Andrea R. Jain writes that "neoliberal yoga" seeks to sell "evocative objects, images, or ideas that evoke yoga's ancient and authentic 'motherland', India", in the shape of products "guaranteed to purify and enhance the mind, body, and society." India is marketed as "spiritually rich and pure", enabling the sale of goods from, and pilgrimages to, that country, the pilgrimages yielding "spiritual goods" that can be extracted from India and brought home to the West. In her view, this fits into a Western "orientalist" worldview, with a "rational West in opposition to the spiritual East." She suggests that modern postural yoga's spirituality is tied to "global neoliberal capitalism", with products such as yogaware printed with phrases like "PEACE LOVE YOGA" and "BREATHE. PRACTICE. REPEAT" that provide what she calls "paternal guidance, authoritarian dictates, and the logics of control". The products that "spiritual consumers" select, she argues, support existing societal structures like "class hierarchies, racism, misogyny, and trans- and homophobia."

**WHAT YOU SHOULD DO:**
Continue the passage about "neoliberal yoga" and the marketing of spirituality from its last sentence.

Stored records
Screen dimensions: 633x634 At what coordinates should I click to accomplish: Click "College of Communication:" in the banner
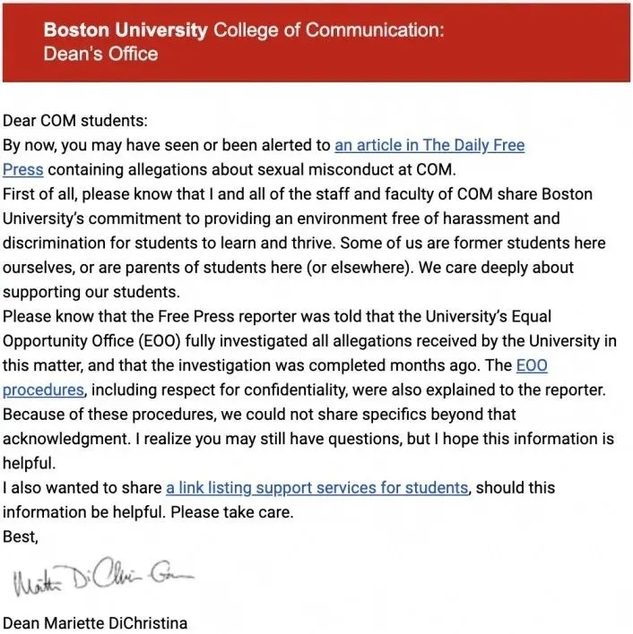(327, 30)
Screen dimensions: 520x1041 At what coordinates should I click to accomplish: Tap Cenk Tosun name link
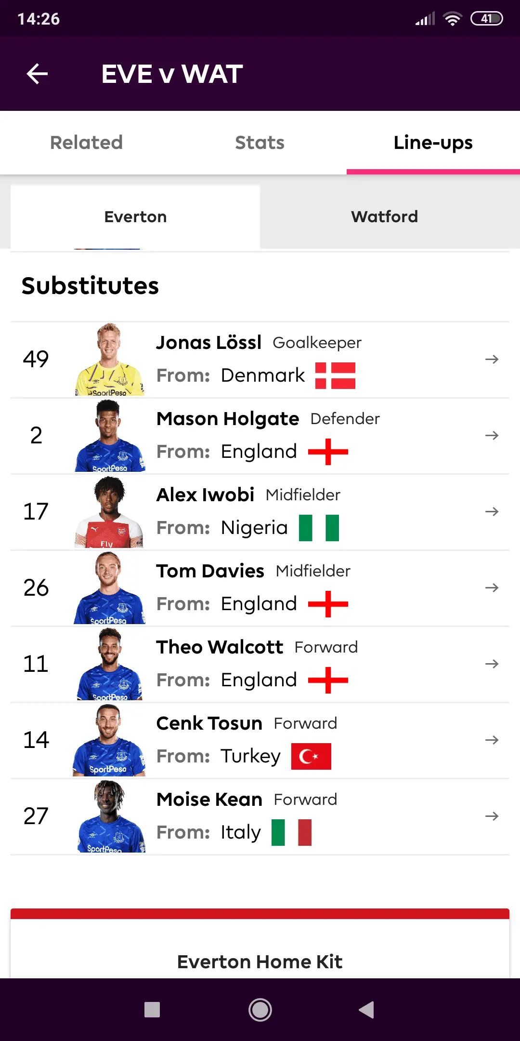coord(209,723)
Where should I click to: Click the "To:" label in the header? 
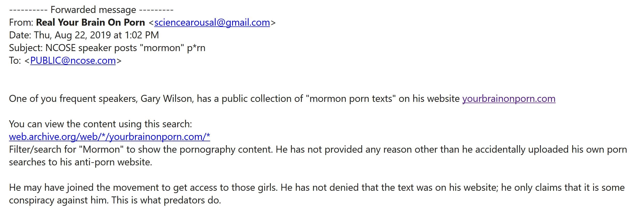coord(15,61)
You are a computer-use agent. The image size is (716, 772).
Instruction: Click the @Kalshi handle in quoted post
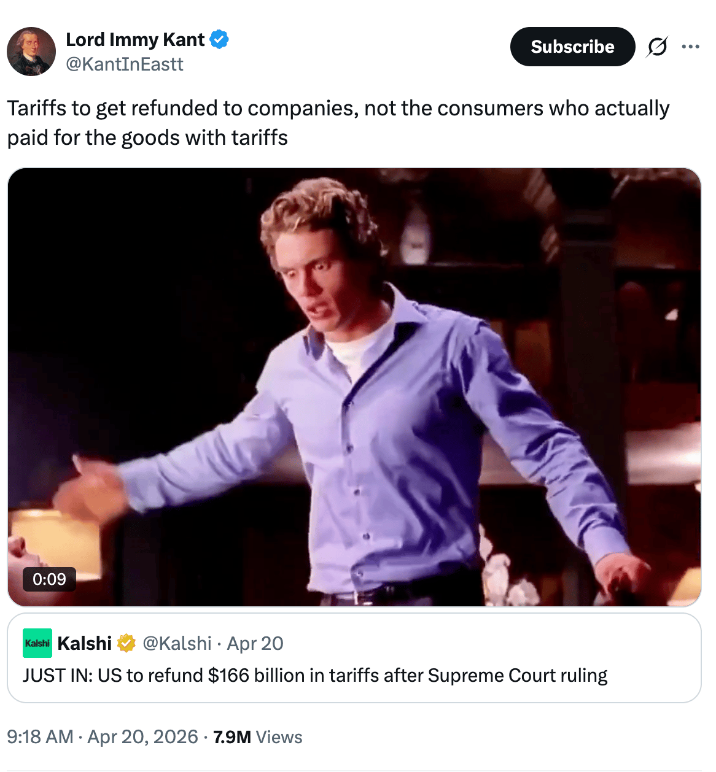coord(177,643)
...
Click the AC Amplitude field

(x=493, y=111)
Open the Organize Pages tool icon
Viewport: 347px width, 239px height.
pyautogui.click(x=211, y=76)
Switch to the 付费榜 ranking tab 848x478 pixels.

**TASK RESPONSE:**
Bramadat sees a result of the "neoliberal turn" in Western politics in the way that yoga people such as studio owners see themselves as commercial brands to be slickly managed, their websites showing "ultra-capable, beautifully sculpted, young, and most often white female bodies." An American yoga studio is, Bramadat writes, predictably "clean, well lit, airy, quiet, serene, vaguely Indic, and lightly scented, with carefully curated music playing softly." Yoga teachers, he writes, "distrust the market, with its values of individualism, hedonism, materialism, and competition", but find themselves trapped in exactly that market by the need to earn money in a competitive environment with low profits and insecure jobs. Remski comments that capitalism has found it easy to sell yoga to strengthen rather than to break people's "conditioning".